**Text segment:**
--*--

A further element is disclosed in EP -A-1.854.928. Said prior art element is block shaped and has two relatively large diameter, parallel channels therein. The purpose of these channels is to provide the possibility to inspect the element with respect to soiling, and to carry out a cleaning operation. Soiling may occur in case the water collected is stagnant for some time, which promotes the formation of deposits within the elements. A large amount of deposit collected within the elements goes at the expense of the storage capacity, for which reason the inspection and cleaning operations may be carried out from time to time.

The parallel channels are interconnected through transverse openings, which also allow the passage of inspection respectively cleaning equipment. Several of the elements may be arranged according to different orientations, in which case the through going channel, as formed by the differently oriented element channels, has an intricate shape with angles and differently oriented passages. Although thereby it becomes possible to inspect the elements in a more flexible way and from different angles, nevertheless this layout has disadvantages concerning the traffic of the tools through the system, which tools will have to follow such intricate path precisely. Furthermore, the overall visibility of the internal spaces of the system is impaired by the tortuous shape of the channels.

The object of the invention is therefore to provide an element of the type described before which is more versatile as to the internal accessibility of the open spaces. This object is achieved in that at least one further channel is provided which is delimited by at least one perforated or open side, in that both ends of said further channel emanate outside the housing and in that said channels intersect and/or cross each other. The element preferably has at least four side walls. The element may have a parallelepiped shape, although other shapes such as tetrahedral are possible as well.

The element according to the invention has specifically oriented channels, which are not parallel to each other. The different orientations thus obtained allow a more flexible way of approaching the internal space of the element and of the system obtained by joining a plurality of such elements together. In the first place, it is possible to inspect or clean according to a first direction, preferably rectilinear, as dictated by the orientation of a first channel. However, unlike the possibilities offered by the prior art elements, according to a second possibility access can now also be obtained from a second, different general direction which is at an angle with the other direction(s). Thus, without manipulating the tools for the purpose of making these turn around corners in the interior of the element, a further inspection or cleaning is possible so as to cover parts of the system which would be difficult to reach from the first direction. Thirdly, and added to these general directions, it remains of course possible to make the tools deviate from the general main directions, and to steer them from the one direction into another direction at the crossings of the channels. In this way, by selecting a specific internal layout of the elements, the accessibility of the internal spaces is greatly improved.

The angular orientations of the several channels may be selected as is best suited for the purpose to be obtained. Generally speaking however, the accessibility of the internal space of the elements is benefitted best in case at least two channels are oriented perpendicularly with respect to each other. Even better results are obtained in case three channels are provided which are oriented perpendicularly with respect to each other. Such three channels may intersect each other in pairs, however according to a relatively simple embodiment which offers excellent inspection and cleaning properties, the three channels have a single common intersection.

The orientation of the channels with respect to the side walls and the panel may be selected at will as well, keeping in mind the goal to be achieved. According to a relatively simple embodiment, at least one of the channels is oriented perpendicular with respect to a side wall. However, other orientations at an angle different from a right angle are also possible. Similarly, preferable but not necessarily, at least one of the channels is oriented perpendicular with respect to the panel.

--*--

**Required work:**
**a)** Answer these questions from the patent excerpt:
(i) How many parallel channels does the element disclosed in EP -A-1.854.928 have?
(ii) How many side walls does the element preferably have, at minimum?
(iii) In the relatively simple embodiment with three perpendicular channels, how many common intersections do the channels have?
**b)** Reproduce the part of the patent excerpt that opens with the words containing "The orientation of the" and closes with "to the panel.".
**c)** List every shape the patent excerpt names for an element.

**Stored records:**
--*--

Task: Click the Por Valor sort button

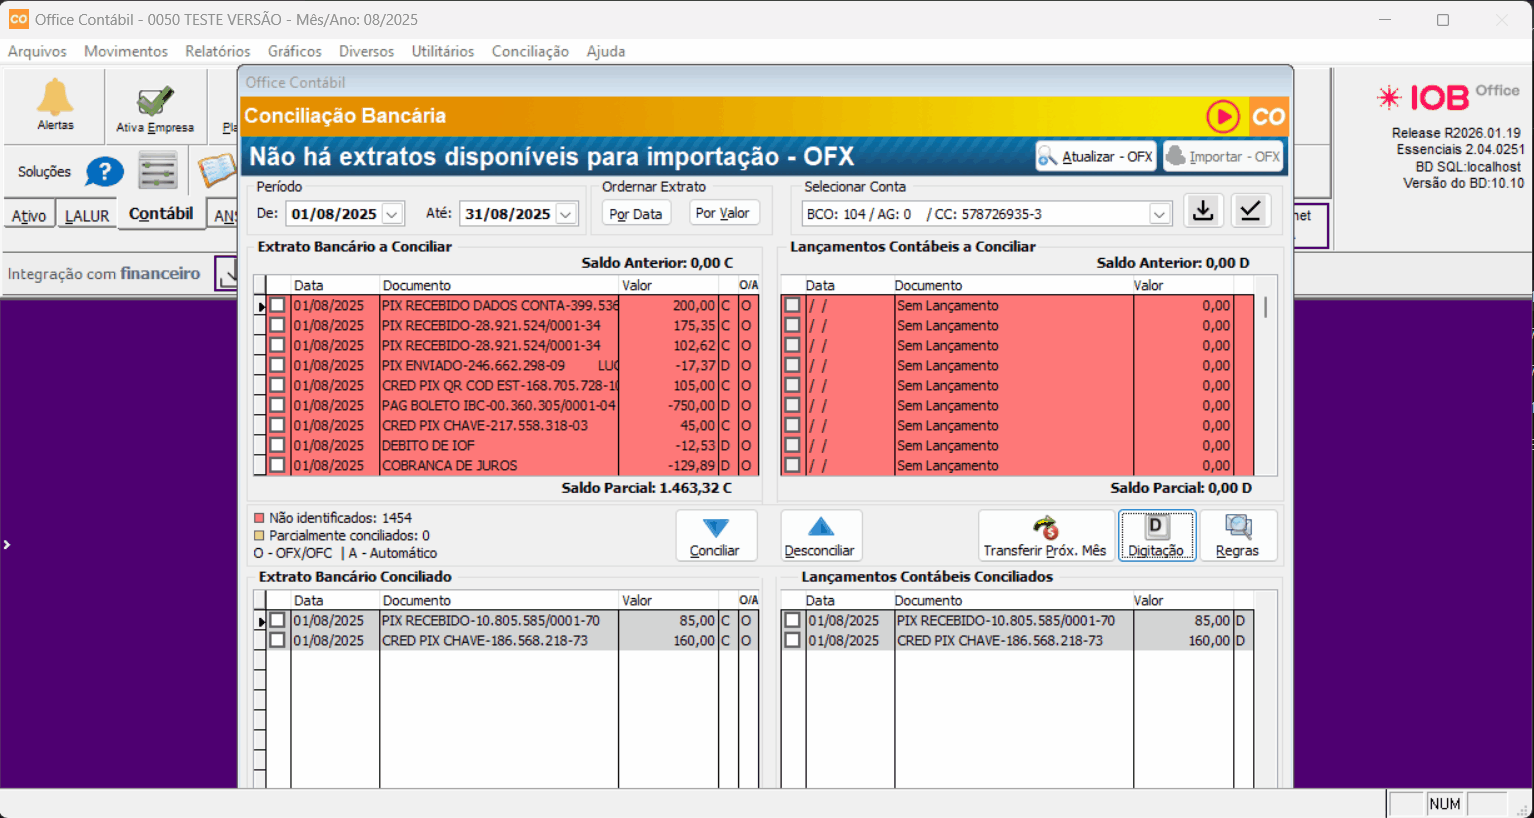Action: (722, 213)
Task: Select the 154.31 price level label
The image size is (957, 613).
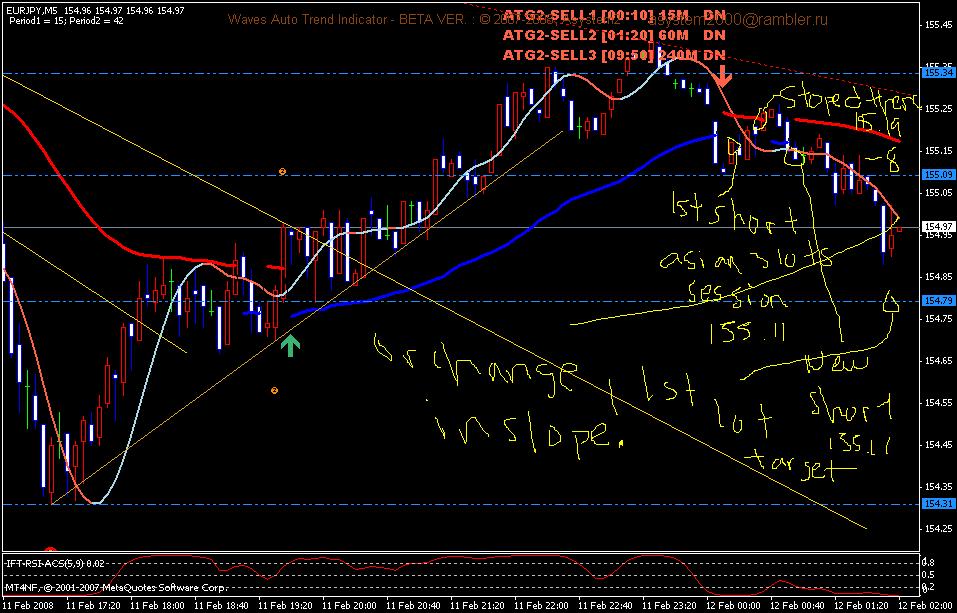Action: click(936, 504)

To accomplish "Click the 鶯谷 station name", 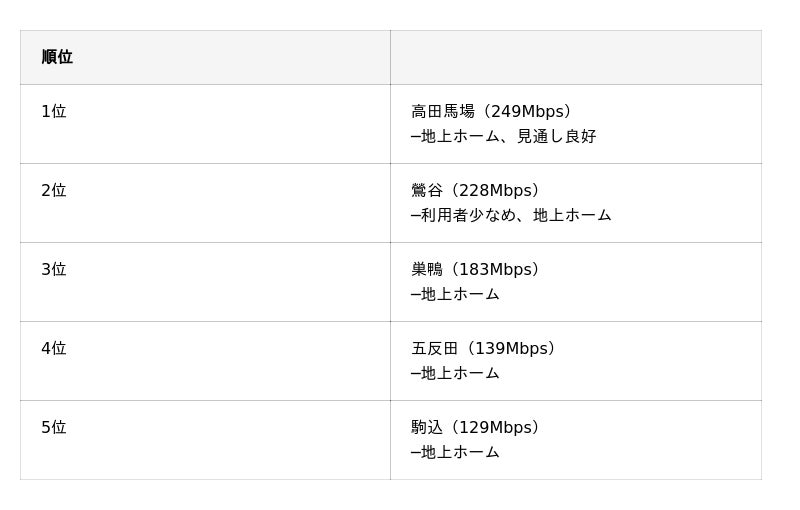I will [427, 191].
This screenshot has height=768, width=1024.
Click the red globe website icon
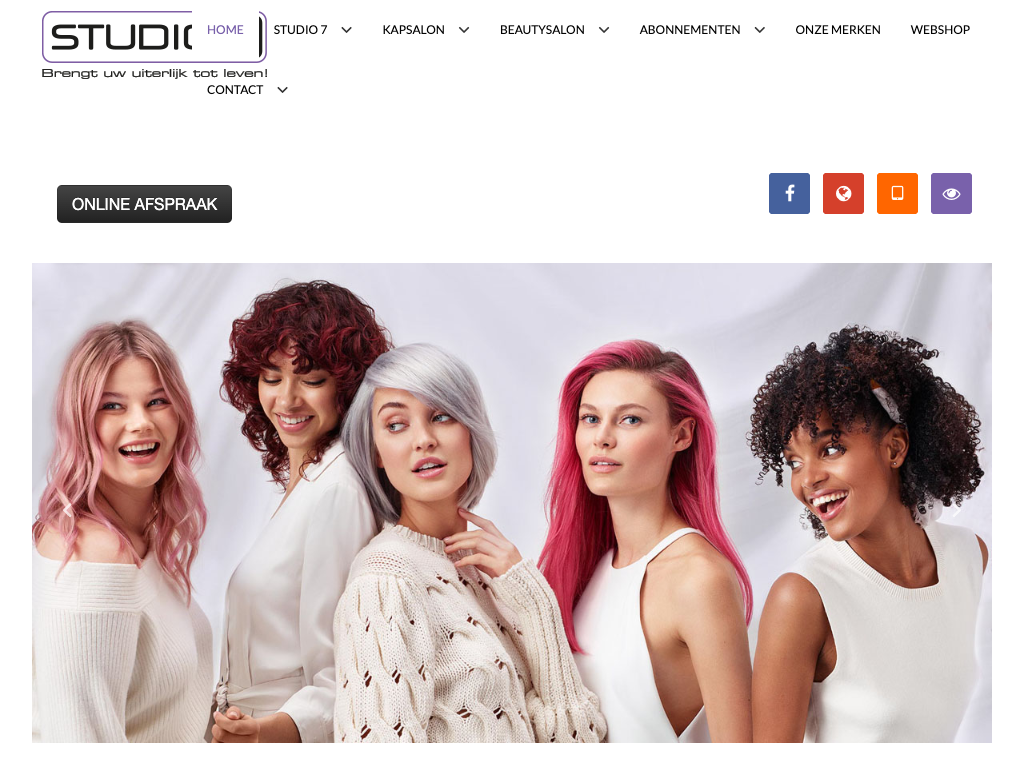click(843, 193)

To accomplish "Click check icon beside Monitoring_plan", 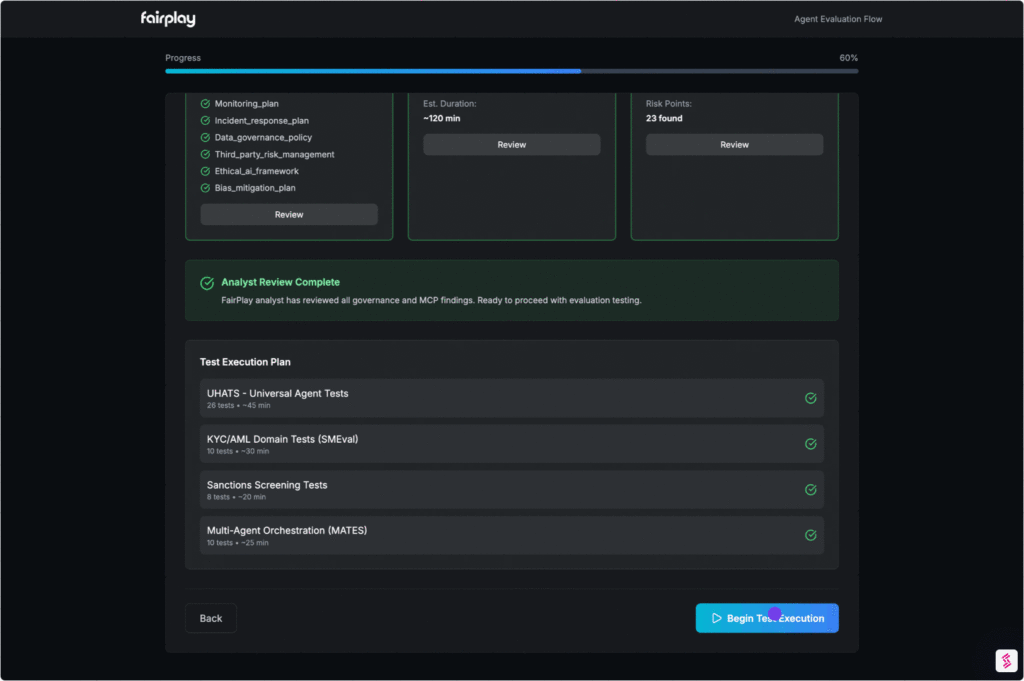I will click(x=206, y=104).
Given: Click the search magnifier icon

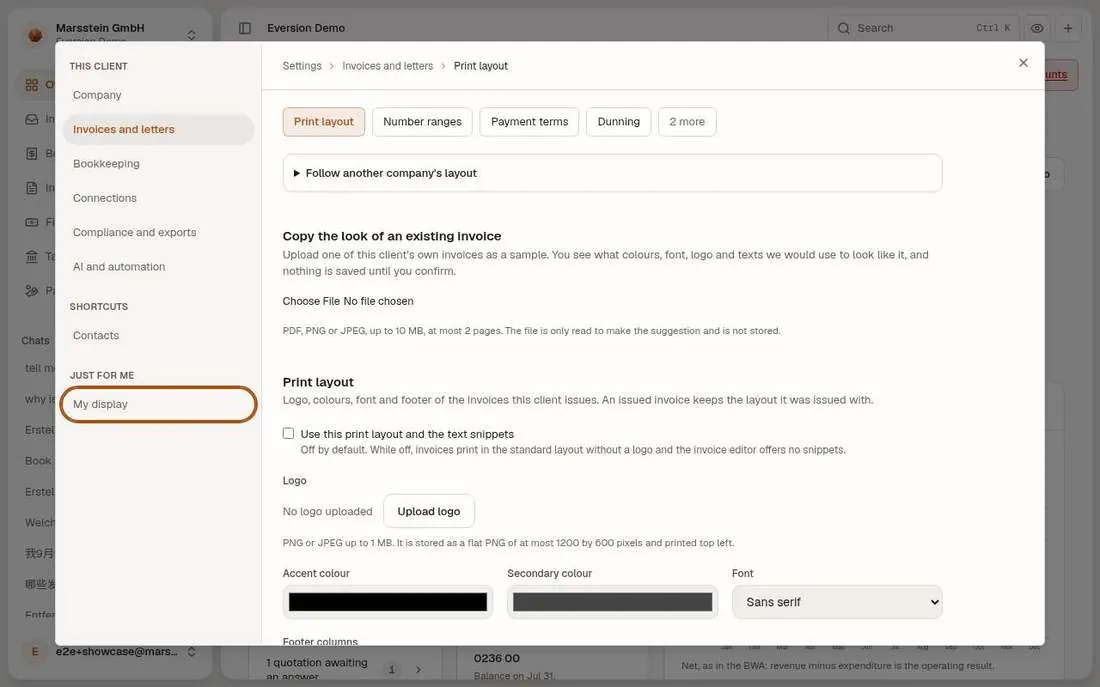Looking at the screenshot, I should point(844,28).
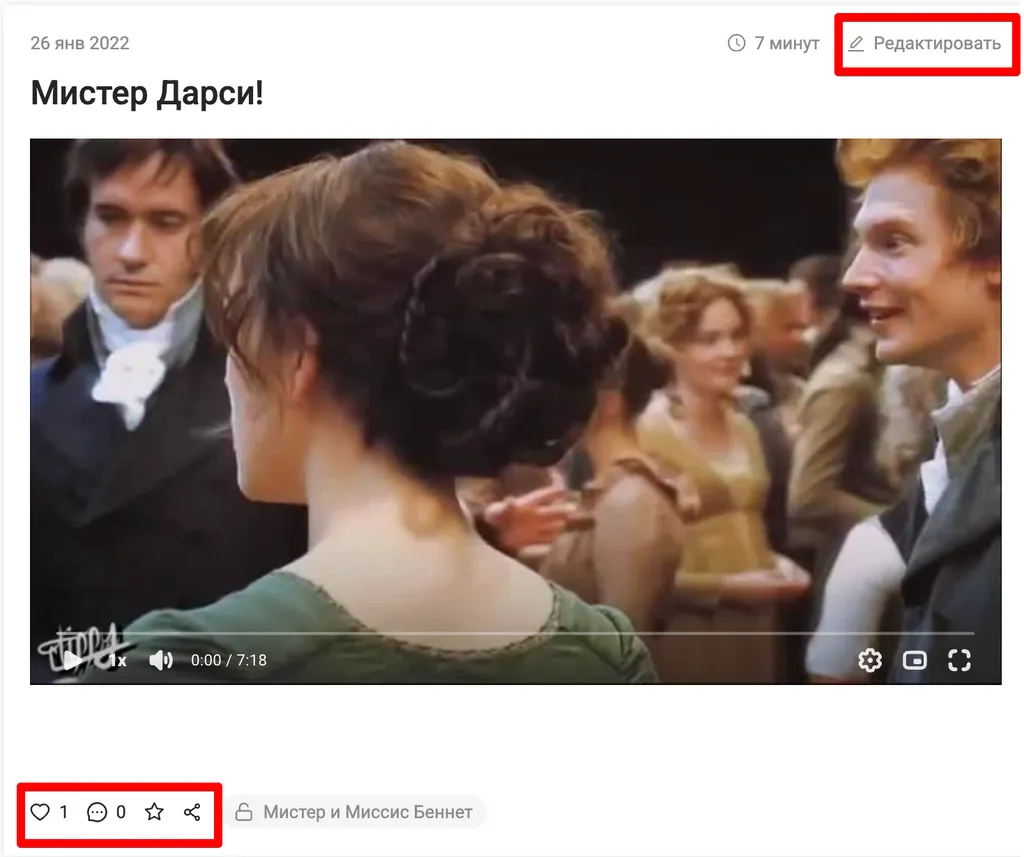Image resolution: width=1024 pixels, height=857 pixels.
Task: Click the lock icon on the tag
Action: click(243, 812)
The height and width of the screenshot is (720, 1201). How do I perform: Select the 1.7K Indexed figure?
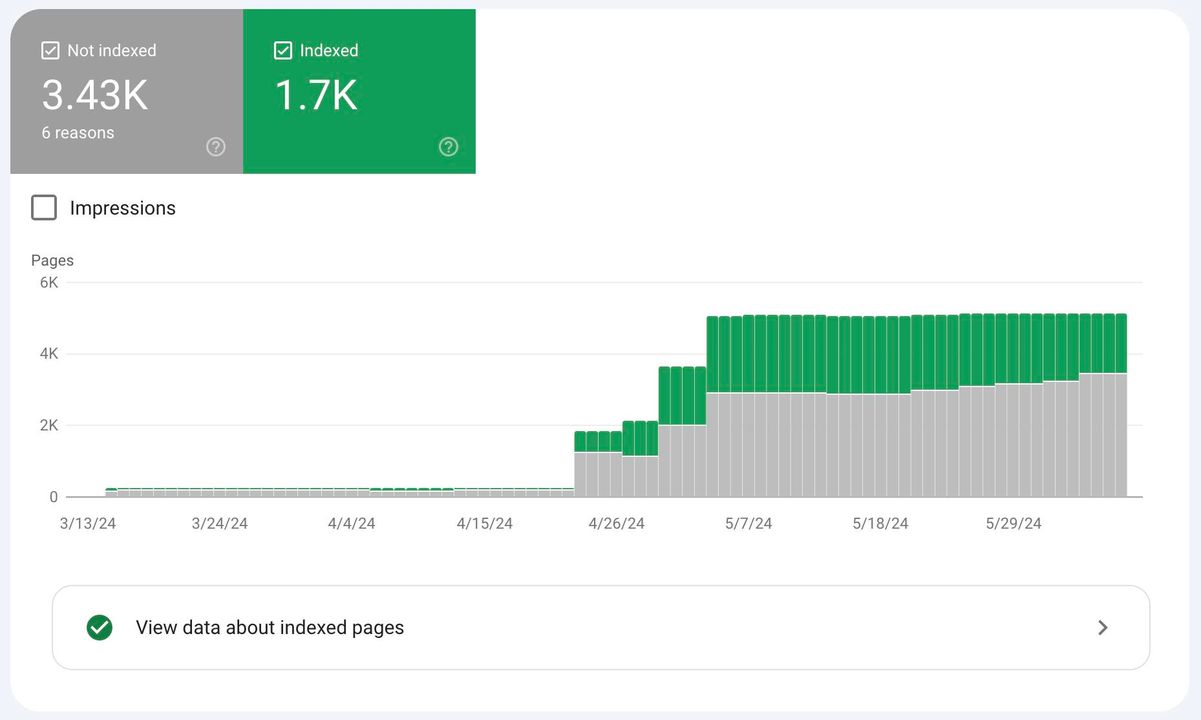coord(316,95)
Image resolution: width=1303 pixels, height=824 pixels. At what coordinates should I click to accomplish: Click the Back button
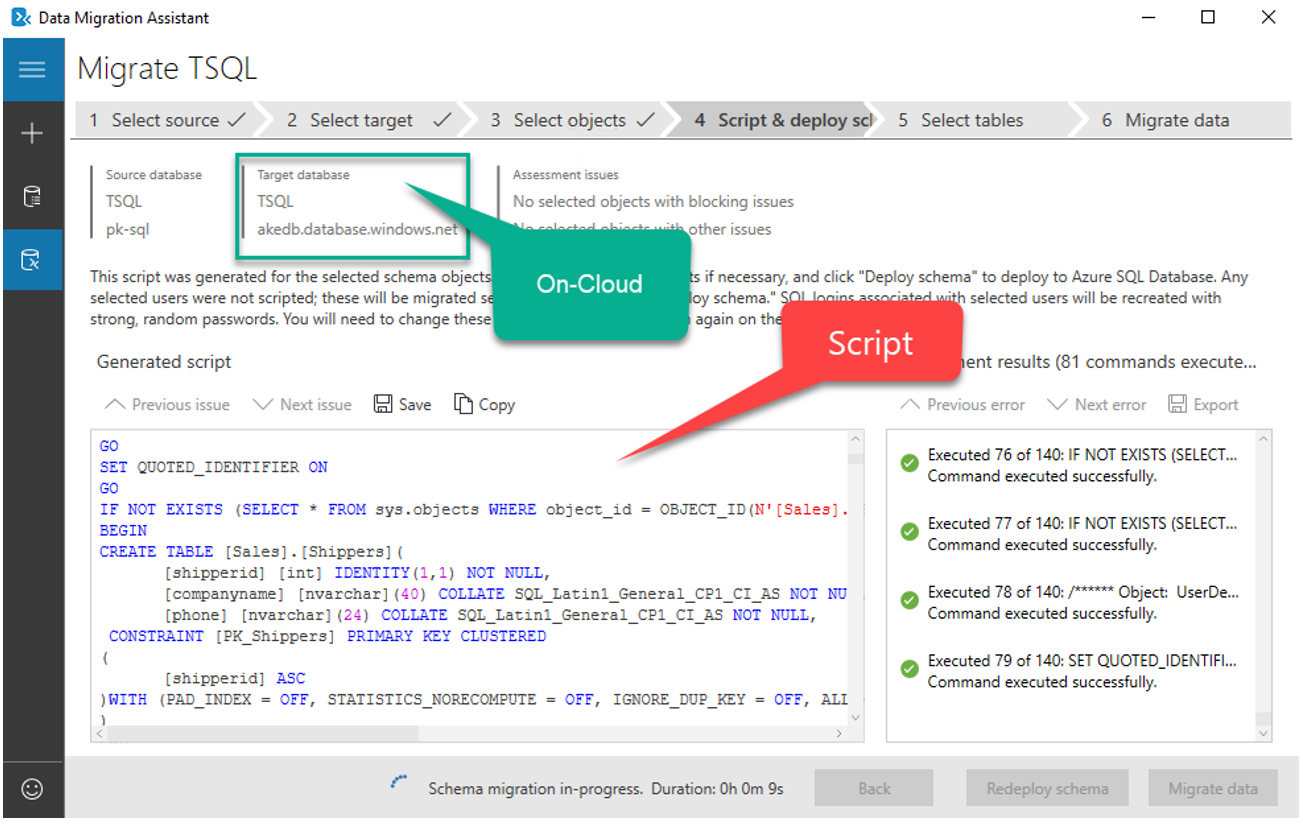click(x=874, y=788)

--*--

**Solutions in order:**
**a)**
(i) Two relatively large diameter, parallel channels.
(ii) At least four side walls.
(iii) A single common intersection.

**b)**
The orientation of the channels with respect to the side walls and the panel may be selected at will as well, keeping in mind the goal to be achieved. According to a relatively simple embodiment, at least one of the channels is oriented perpendicular with respect to a side wall. However, other orientations at an angle different from a right angle are also possible. Similarly, preferable but not necessarily, at least one of the channels is oriented perpendicular with respect to the panel.

**c)** Block shaped, parallelepiped, tetrahedral